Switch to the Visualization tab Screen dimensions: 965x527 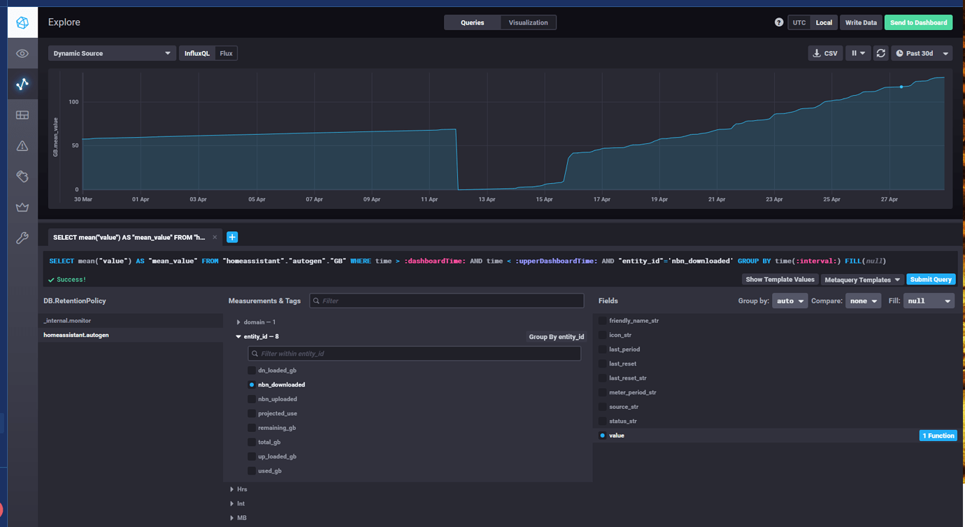(x=528, y=22)
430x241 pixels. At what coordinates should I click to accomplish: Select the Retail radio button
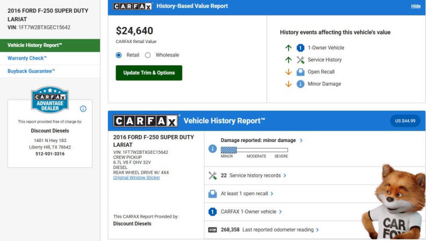(119, 55)
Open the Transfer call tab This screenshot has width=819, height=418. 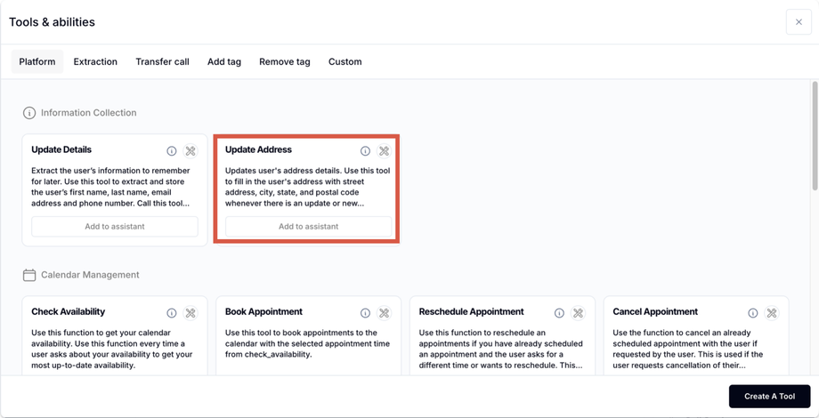162,62
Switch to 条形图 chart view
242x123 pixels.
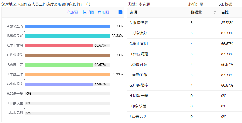[x=73, y=12]
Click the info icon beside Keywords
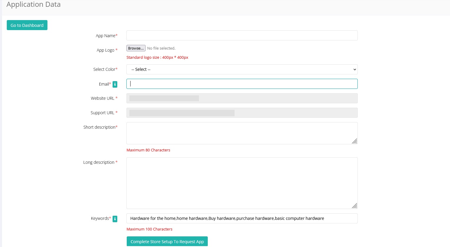 [x=115, y=219]
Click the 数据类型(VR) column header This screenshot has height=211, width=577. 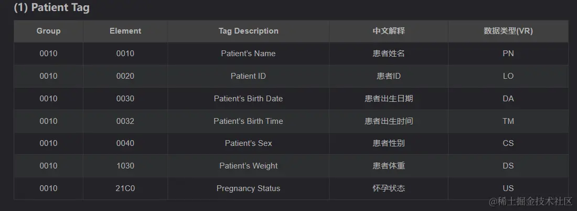508,31
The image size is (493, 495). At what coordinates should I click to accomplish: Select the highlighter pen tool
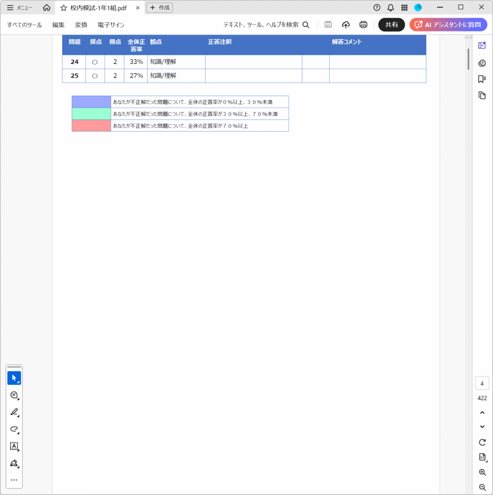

Exercise = List every line above that contains the string "accomplish". Case must match.

Written answer =
430x241 pixels. At what coordinates should I click to accomplish: Select the Retail radio button
The image size is (493, 495). At what coordinates should I click to accomplish: Select the highlighter pen tool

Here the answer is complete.